Sunday, November 23, 2014

Psychiatric orthodoxy

I've just taken the Amen Clinic ADD type questionnaire. I didn't know that Daniel Amen had suggested there are 7 types of ADD: classic, inattentive, overfocused, temporal lobe, limbic, ring of fire and anxious; and that this matters for treatment. For today's special price of $77, I could have started healing my ADD, but I decided not to go ahead, despite the marketed attractive benefits of "improving attention and focus, boosting positive behaviour, and reclaiming my mental edge".

A Washington Post article called Daniel Amen the most popular psychiatrist in America. I doubt whether Amen likes critical psychiatry, which doesn't have that much of a following. I'm obviously not making enough outlandish claims (eg. see previous post). Amen recommends a SPECT brain scan as part of psychiatric assessment, when it isn't indicated. As the Washington Post article says, Amen's "claims are no more than myth and poppycock, buffaloing an unsuspecting public". In a Telegraph interview, he defends himself by saying, "If I'm defrauding them [patients] how would I stay in business for decades ... ?". The answer is that regulation of his practice is poor. As the Washington Post article, again, says "the man has grown fabulously wealthy — he lives in a $4.8 million mansion overlooking the Pacific Ocean — by selling patients a high-priced service that has little scientific validity, yet no regulatory body has made a move to stop him".
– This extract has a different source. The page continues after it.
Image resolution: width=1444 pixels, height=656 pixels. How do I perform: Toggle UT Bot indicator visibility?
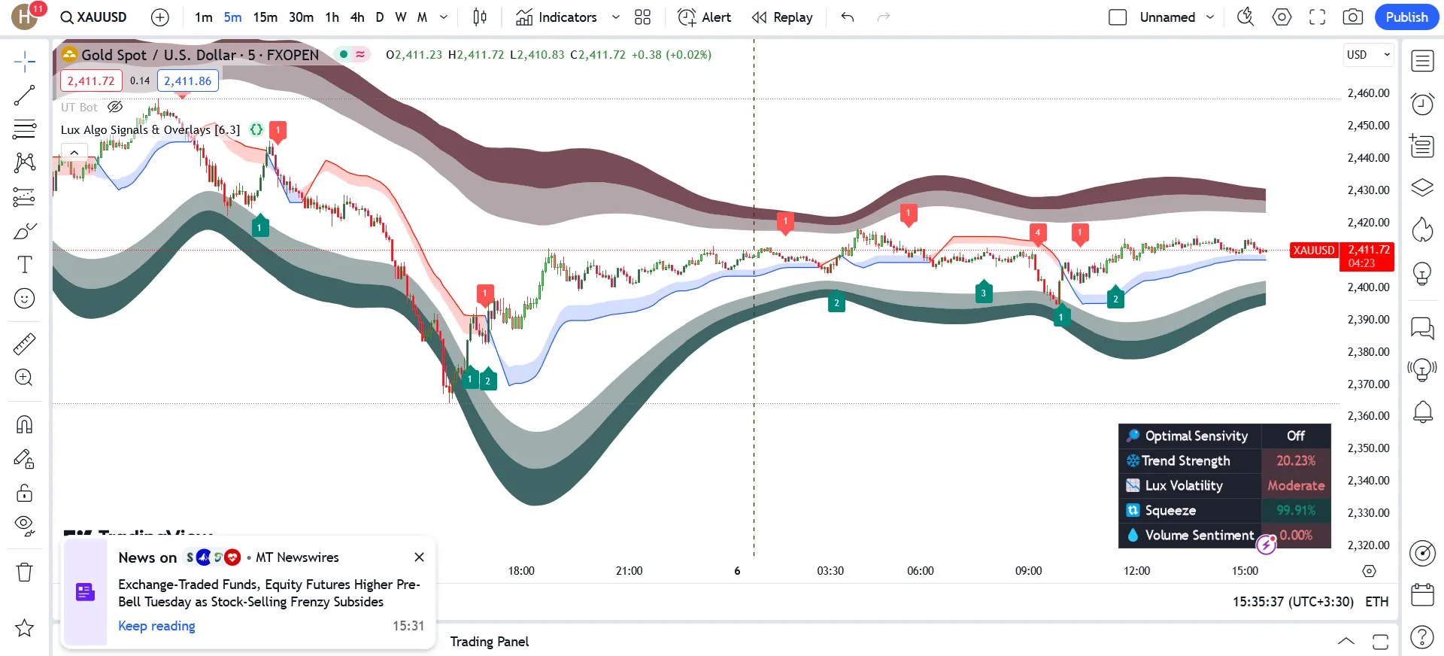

Gina Pera, who recently called Peter Kinderman a 'nincompoop' (see his Mad in America blog post), was influenced by Amen. I've said before (see previous post) that Peter can express the essence of critical psychiatry better than me, although I don't totally agree with his views. To take a quote from his Scientific American blog:-
It’s all too easy to assume that mental health problems — especially the more severe ones that attract diagnoses like bipolar disorder or schizophrenia — must be mystery biological illnesses, random and essentially unconnected to a person’s life. But when we start asking questions about this traditional disease-model way of thinking, those assumptions start to crumble.
Amen and Pera may have taken the biomedical assumption to extreme, but it's still the same biomedical assumption. Trouble is that Peter and I are more likely to be seen as unorthodox than them.